Few far-right groups have received such outsized media coverage as Generation Identity. With fewer than 70 active members, the group is dwarfed by the ‘Tommy Robinson’ movement. Even the British National Party’s decaying remnants – a few hundred supporters down from more than 10,000 a few years ago – makes Generation Identity (GI) look like a tribute act.
But, many other small and extreme groups don’t get prime-time slots on the BBC to explain their beliefs, and certainly not immediately after a terrorist attack in which their ideology was implicated. What makes GI different?
I spent five months undercover in GI for anti-racism charity Hope Not Hate, mostly through encrypted Telegram chatrooms, but also by acting as the official photographer at its conference. The narrative which endears GI to the media is that it’s something new – young, media-savvy and ideologically distinct from the traditional far-right. What I found told a different story.
It has been several decades since a far-right group has attracted a significant number of young people. This has allowed GI to renew the far-right movement, rather than just recycle the same old faces.
At its conference, a number of young people congregated in one corner.
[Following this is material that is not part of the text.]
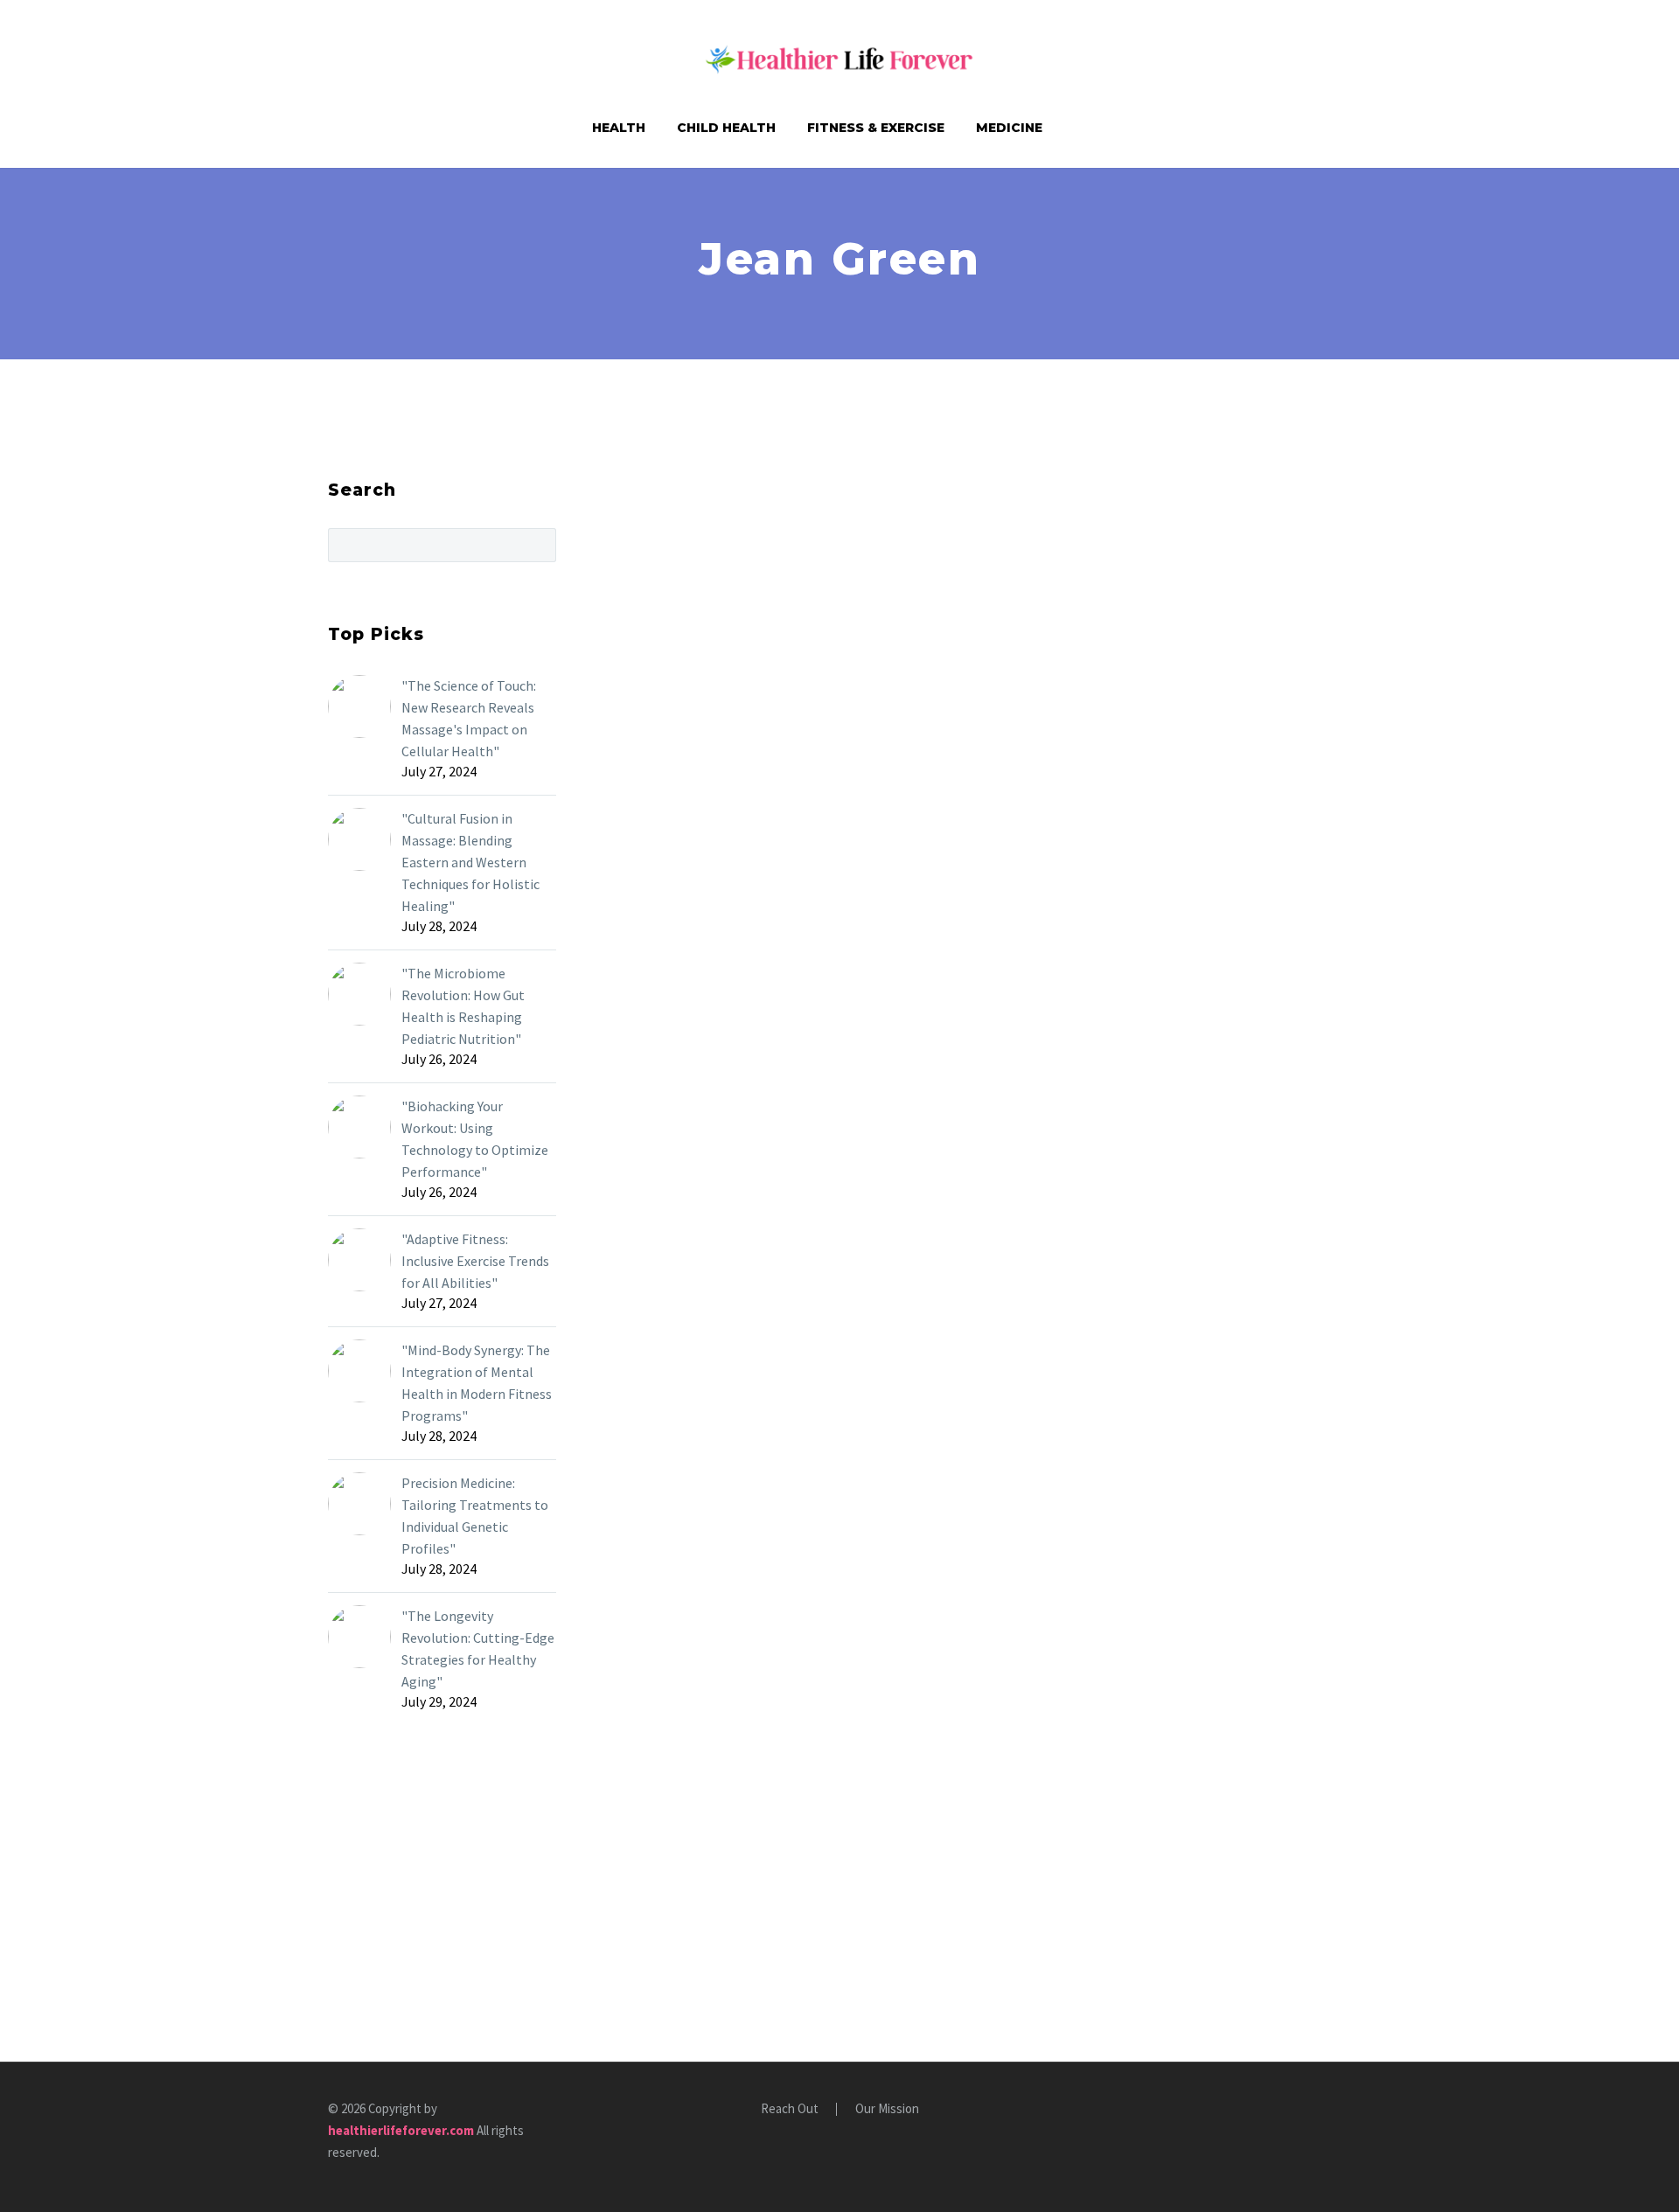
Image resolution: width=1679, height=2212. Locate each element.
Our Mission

Although GI UK’s support group, the Identitarian Foundation, is led by men aged between 35 and 70, the organisation’s key activists are all in their teens or twenties. They stood out markedly from the much older For Britain crowd which was also in attendance. One person I spoke to wanted advice on moving out of student halls as he had just finished his first year of university.
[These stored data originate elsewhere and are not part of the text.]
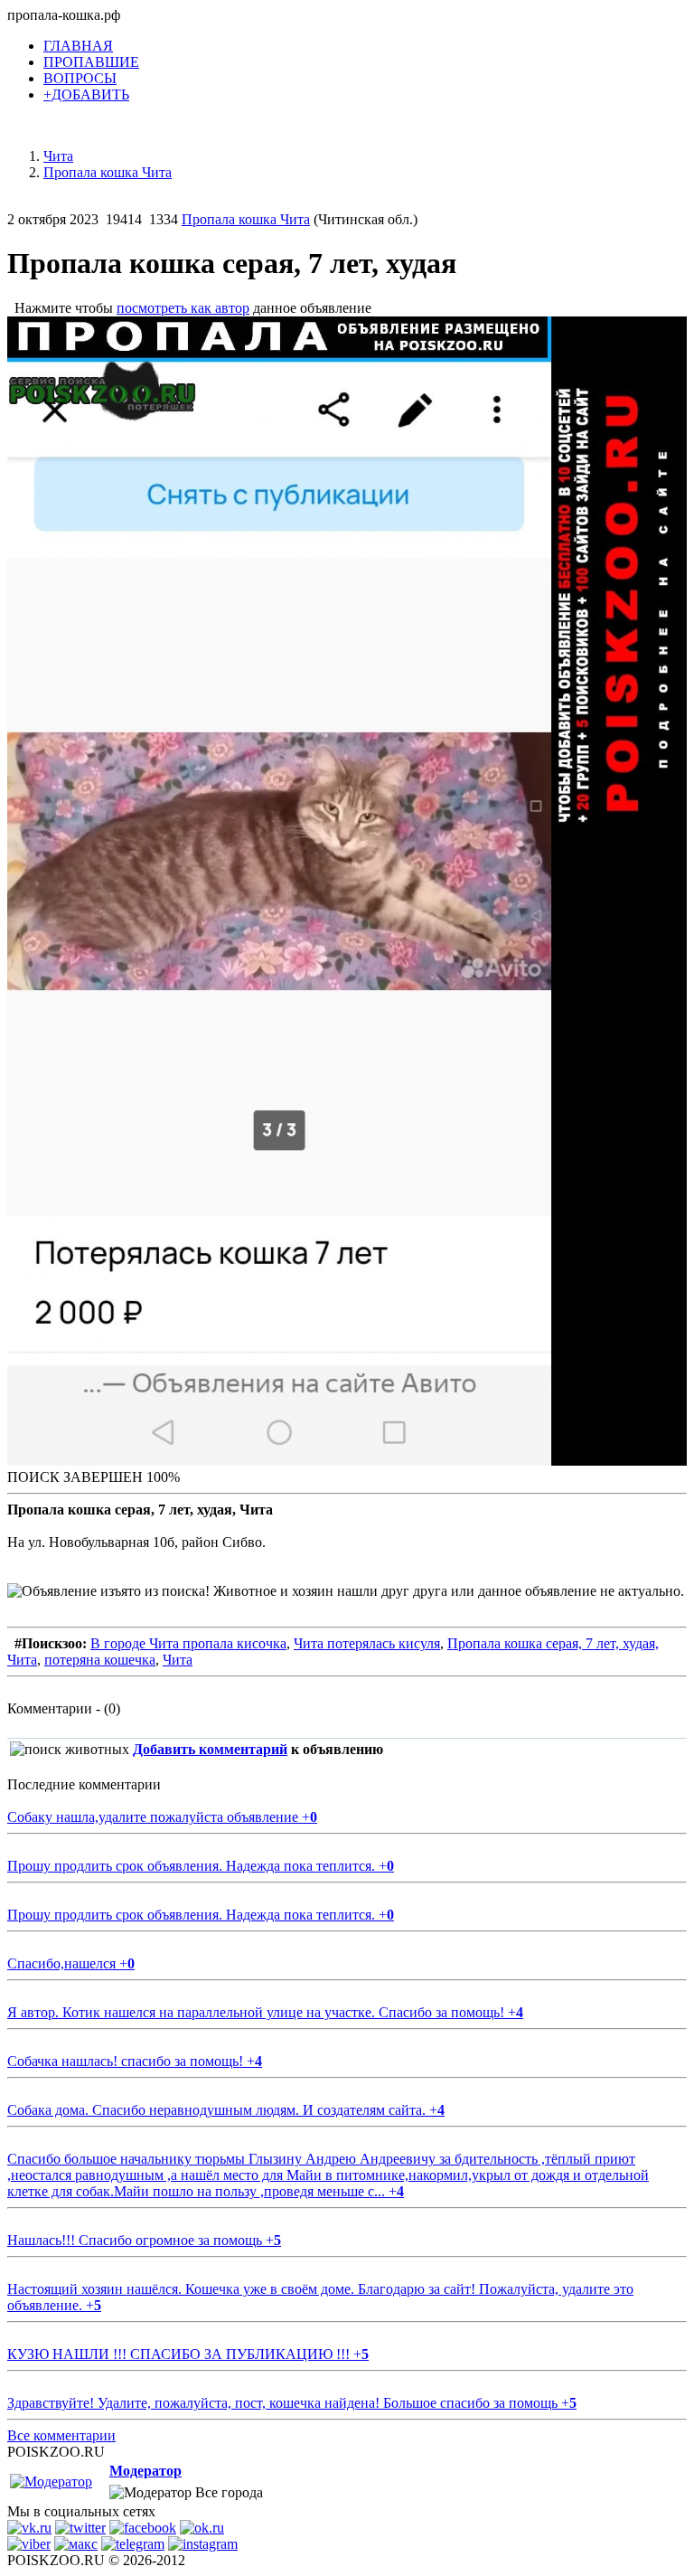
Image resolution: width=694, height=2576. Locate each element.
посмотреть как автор (183, 308)
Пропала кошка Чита (246, 219)
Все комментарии (61, 2435)
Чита (177, 1659)
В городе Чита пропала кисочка (188, 1643)
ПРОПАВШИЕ (91, 62)
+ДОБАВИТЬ (86, 94)
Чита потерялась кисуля (367, 1643)
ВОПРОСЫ (80, 78)
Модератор (145, 2470)
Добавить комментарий (210, 1749)
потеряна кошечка (99, 1659)
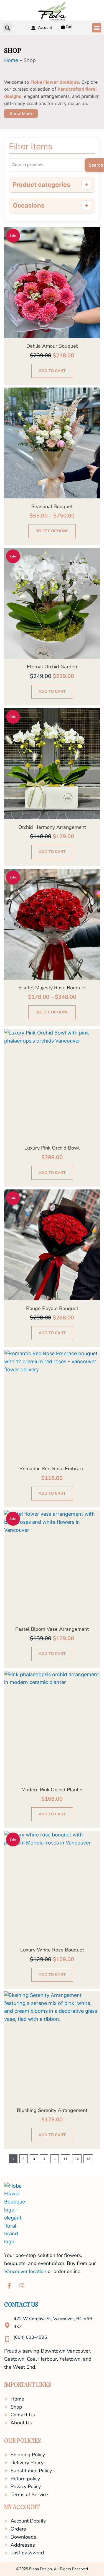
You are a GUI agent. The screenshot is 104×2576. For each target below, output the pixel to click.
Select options (52, 531)
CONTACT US (21, 2305)
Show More (21, 113)
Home (11, 60)
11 (65, 2159)
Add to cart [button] (52, 370)
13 (88, 2159)
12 (77, 2159)
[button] (96, 27)
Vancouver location (25, 2271)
However, this is more a sign of the times than the product of any novel strategy by GI. Across Europe and America, far-right and fascist movements have swelled with young white men. It is this shift in supply that birthed GI in Europe, the alt-right in the US and an international internet ecosystem of far-right content creators.
In this context, what is remarkable is GI’s failure to capitalise on the huge increase in supply of disaffected young people. The continental branches have their own bars, gyms and summer retreats. The UK branch, in contrast, couldn’t even organise a beach clean in August.
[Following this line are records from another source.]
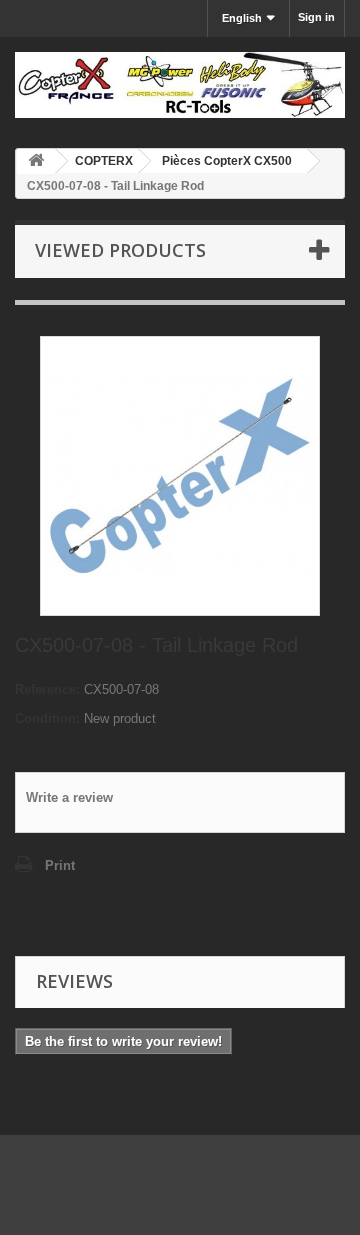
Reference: (47, 689)
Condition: (47, 718)
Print (60, 865)
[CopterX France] (180, 85)
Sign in (316, 17)
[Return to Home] (36, 161)
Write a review (69, 797)
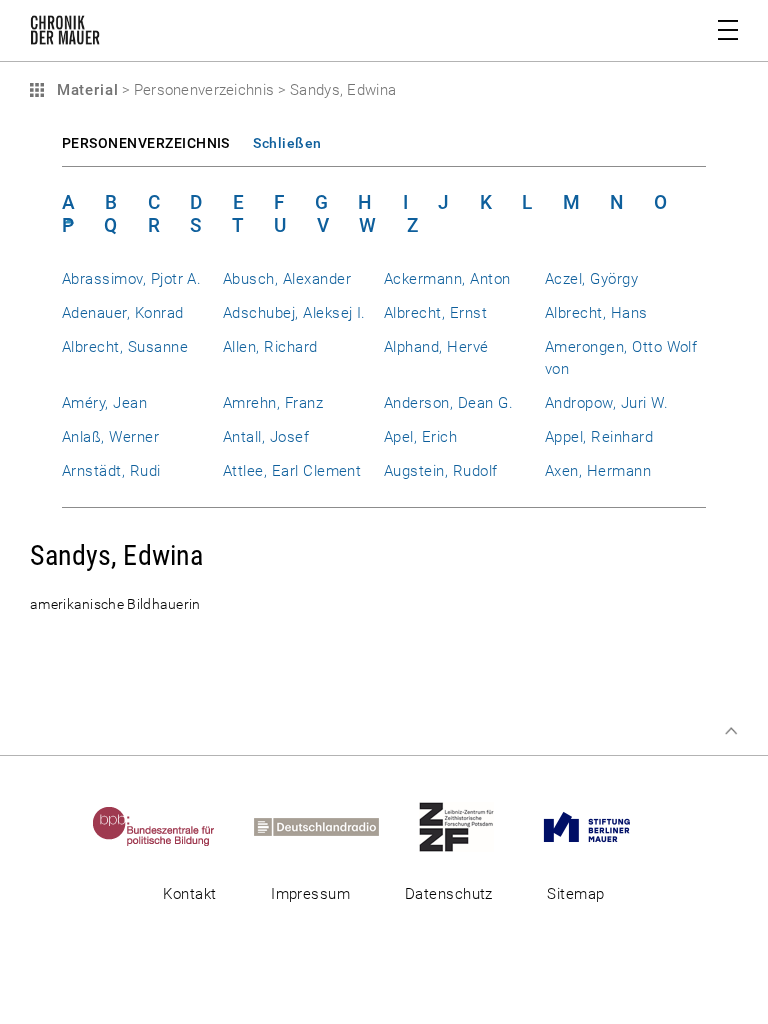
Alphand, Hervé (436, 347)
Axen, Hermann (598, 471)
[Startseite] (65, 34)
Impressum (310, 894)
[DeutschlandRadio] (334, 826)
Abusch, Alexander (287, 279)
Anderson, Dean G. (448, 403)
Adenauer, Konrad (123, 313)
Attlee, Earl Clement (292, 471)
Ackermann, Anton (447, 279)
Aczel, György (591, 279)
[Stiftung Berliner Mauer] (604, 826)
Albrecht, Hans (596, 313)
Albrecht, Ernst (435, 313)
Although it’s true that GI attracts more young people than most other far-right groups, when it comes to ideology, the difference between GI and the traditional far-right is not quite what it seems.
Excising or Excusing Anti-Semitism
Intellectually, GI emerged from the French Nouvelle Droite, a neo-Gramscian reimagining of racial separatism with an in-built campaign manual.
Rather than winning elections or holding mass protests, its goal is to alter the language and boundaries of politics so as to normalise white nationalism by stealth. This requires strict message discipline. One aspect of this is a public repudiation of conspiratorial anti-Semitism due to its association with Nazism.
This is certainly an innovation, but it doesn’t represent the kind of clear practical distance from historical fascism that the group likes to claim. GI is still virulently Islamophobic, which is no less extreme a form of hatred than anti-Semitism.
In the group’s private Telegram, one member wrote: “The sooner our people get sick of Muslims, the sooner they will throw them out. If Muslims start to play nicer, our people might not wake up till the great replacement is already accomplished.”
Predicting a growing backlash against Muslims in the UK, another member pointed to the 2017 Finsbury Park Mosque attack as an example of “retaliation”. A third responded: “I certainly don’t think the WW2 guilt trip works as well now as it did a couple of decades ago.”
Moreover, Generation Identity does not even repudiate anti-Semitism. In response to my infiltration, GI UK leader Ben Jones accused me of working for my ethnic (Jewish) interests, against those of “Europeans”. Although it does not take an official position on Israel-Palestine, many GI members clearly see Jews as a foreign body within Europe whose home is elsewhere.
While this strategy of normalisation has so far proved useful for getting soft-ball media coverage, it has caused issues in recruitment which ultimately contributed to the UK branch’s split from Europe this summer.
Speaking in a private chat in the wake of the split, Jones said: “Treating them [conspiratorial anti-Semites] like Frankenstein-like monsters is not the appropriate course of action. As of late, we’ve lost an 18-year old girl because she was a ‘JQer’ [believer in the ‘Jewish Question’], a 16-year old applicant, also a female, because of this problem. It is rife. Pretending it is not there and ignoring it is not going to solve the problem.”
Moreover, GI is hoping to recruit from those in the ‘Tommy Robinson’ movement who are leaving over what they see as its increasing Israeli partisanship under Jewish spokesman Avi Yemini.
Set loose from the broader network, GI UK will be in a position to expand its recruitment pool by opening itself up to much more virulently anti-Semitic elements of the far-right. While the leadership has presented this as an attempt to ‘moderate’ such individuals, it is clearly also a reaction to historically poor recruitment numbers.
GI UK may fail in its new recruitment drive and remain numerically irrelevant or it may succeed and lose its hope of mainstream respectability. Either way, its future is not bright.